[START Records shown]

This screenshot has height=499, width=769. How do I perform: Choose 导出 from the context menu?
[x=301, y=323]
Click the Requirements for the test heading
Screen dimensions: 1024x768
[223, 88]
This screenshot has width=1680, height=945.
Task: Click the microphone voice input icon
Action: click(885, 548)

[END Records shown]

Can you copy out every line of the data above word for word?

Answer in full ::
This screenshot has height=499, width=769. How do I perform: Choose 导出 from the context menu?
[x=301, y=323]
Click the Requirements for the test heading
Screen dimensions: 1024x768
[223, 88]
This screenshot has width=1680, height=945.
Task: Click the microphone voice input icon
Action: click(885, 548)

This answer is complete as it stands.